Reproduza o trecho do texto sobre o boi bumbá de Parintins de "Ao contrário, o" até "transformações de fantasias.", substituindo "garimpeiros" por "mineradores".

**** Trecho do texto

Além delas, desfilaram na arena Davi Kopenawa e Angela Mendes, ativista filha de Chico Mendes. 

Tal situação parece querer comover os jurados. Contudo, o mundo do movimento indígena brasileiro não é grande, infelizmente. 

Nele, sabe-se quem são seus apoiadores. Não haveria necessidade de lançar mãos de tantas cartas, se não fosse o fato de Isabelle, nesse ano, contar com projeção nacional.

Ao contrário, o ritual indígena Motokari foi um exemplo de medida certa e mensagem clara. 

A história do motivo pelo qual Davi se chama Kopenawa é contada por ele em A queda do céu, livro de sua autoria com o antropólogo Bruce Albert. 

A obra possui ampla circulação no mundo, em especial no acadêmico das humanidades e entre apoiadores do movimento indígena. 

Em resumo, um grupo de garimpeiros atacou a aldeia Yanomami Hachimu em 1990. Davi, que na época era tradutor da FUNAI, ao ver seus parentes mortos na batalha contra garimpeiros se enfureceu visceralmente. 

Os que lhes acompanhavam passaram a lhe chamar Kopenawa cuja tradução seria caba enfurecida. 

O pajé Erick Beltrão se trasmutou em caba. A transmutação é uma categoria própria do boi bumbá de Parintins que define as transformações de fantasias.

Outro exemplo de medida certa é o cortejo negro que acompanha o boi Caprichoso. No fim, levantaram os punhos, símbolo universal da luta pelos direitos dos negros.

 

O boi bumbá Garantido  

O boi bumbá Garantido abriu sua apresentação com Vermelho, toada nacionalmente conhecida. E usou a fama de Isabelle a seu favor. 

A cunhã poranga vermelha dançou a toada Isa, a bela, de Paulinho Du Sagrado, que tocava para ela dançar no reality show da rede globo. 

E, não podia ser diferente, a galera vermelha e branca e os brincantes na arena foram ao êxtase. 

Contudo, lamenta-se que a fantasia elaborada para a sua transmutaçãoa tenha atrapalhado a sua evolução.

********
**** Material extraído

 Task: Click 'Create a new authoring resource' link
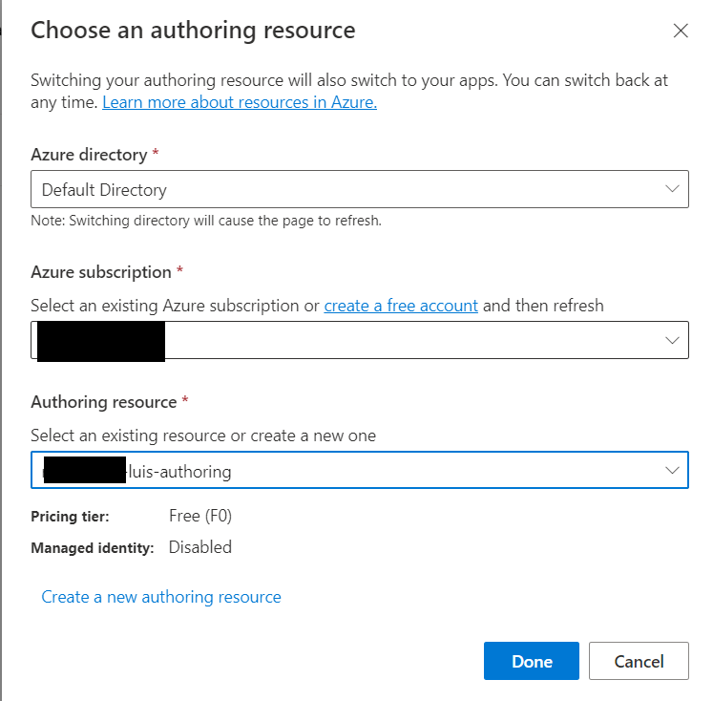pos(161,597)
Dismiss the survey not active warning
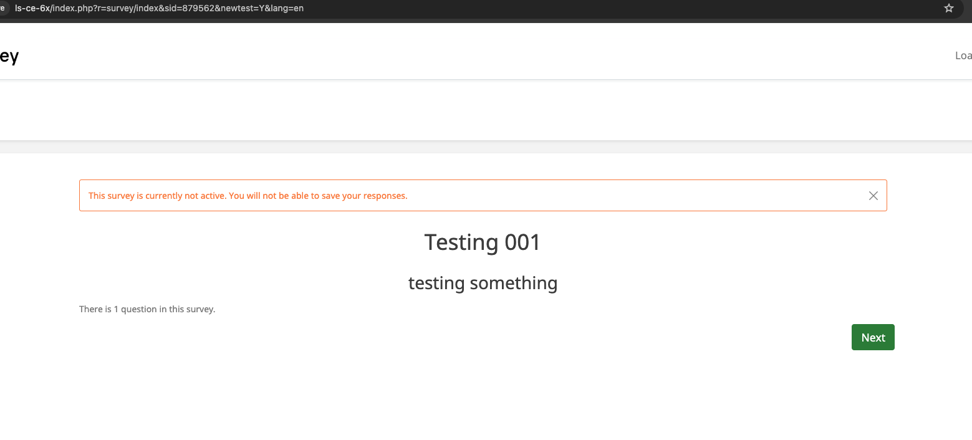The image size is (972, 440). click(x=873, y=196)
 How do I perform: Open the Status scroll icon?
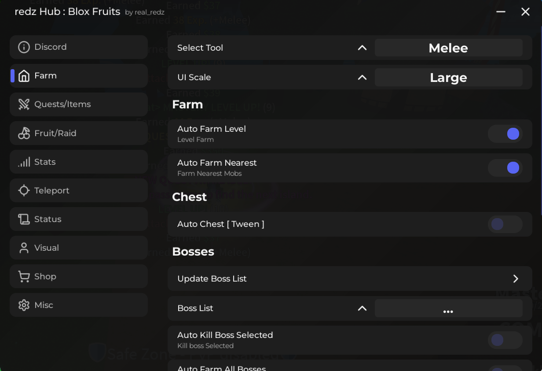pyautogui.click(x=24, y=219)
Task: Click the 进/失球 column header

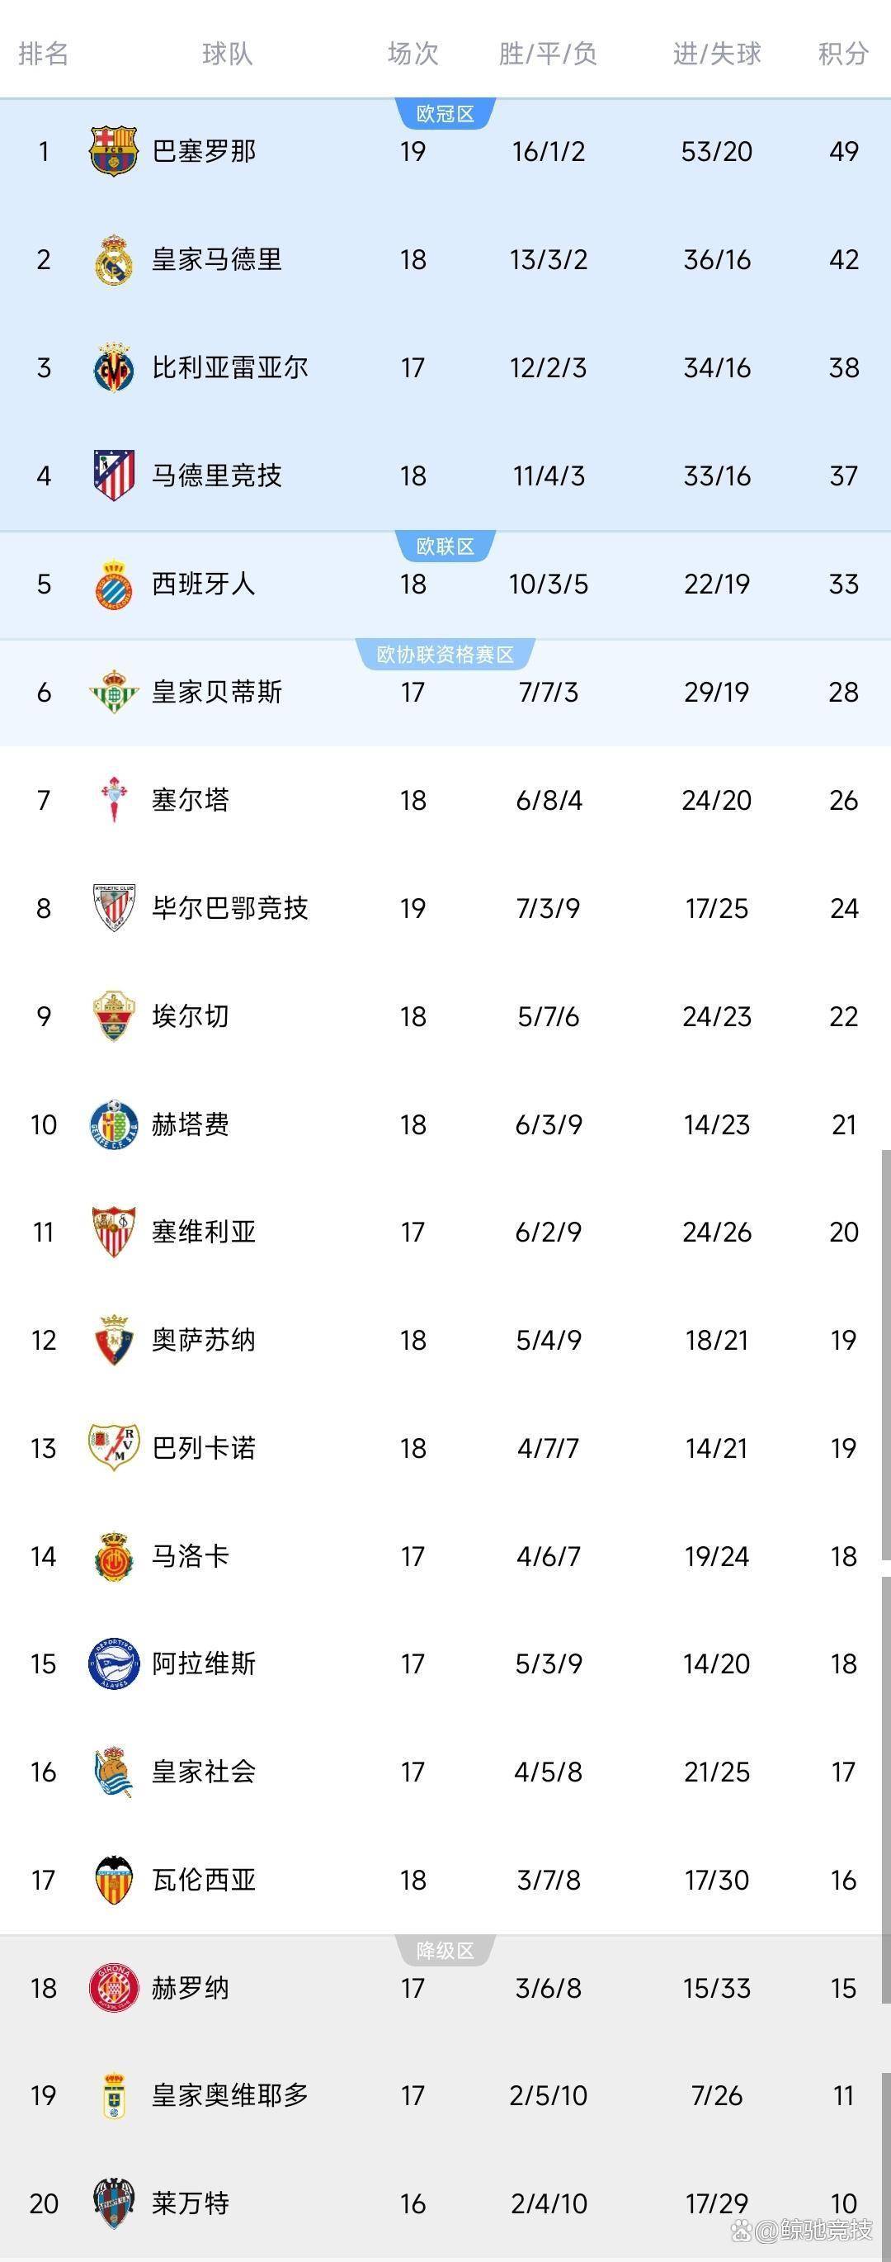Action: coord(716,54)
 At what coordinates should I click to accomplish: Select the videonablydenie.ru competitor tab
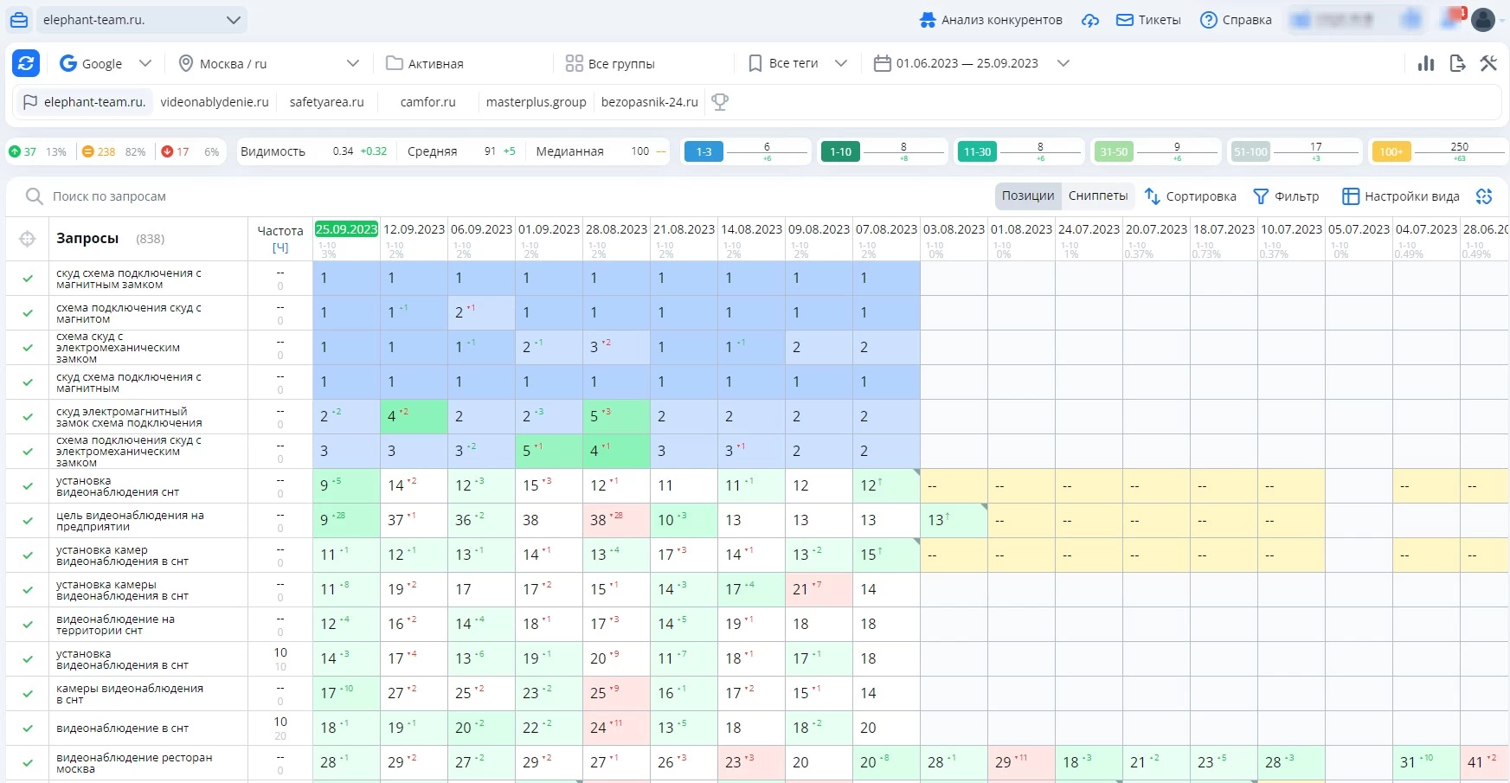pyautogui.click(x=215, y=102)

********

#### Resultado
Ao contrário, o ritual indígena Motokari foi um exemplo de medida certa e mensagem clara. 

A história do motivo pelo qual Davi se chama Kopenawa é contada por ele em A queda do céu, livro de sua autoria com o antropólogo Bruce Albert. 

A obra possui ampla circulação no mundo, em especial no acadêmico das humanidades e entre apoiadores do movimento indígena. 

Em resumo, um grupo de mineradores atacou a aldeia Yanomami Hachimu em 1990. Davi, que na época era tradutor da FUNAI, ao ver seus parentes mortos na batalha contra mineradores se enfureceu visceralmente. 

Os que lhes acompanhavam passaram a lhe chamar Kopenawa cuja tradução seria caba enfurecida. 

O pajé Erick Beltrão se trasmutou em caba. A transmutação é uma categoria própria do boi bumbá de Parintins que define as transformações de fantasias.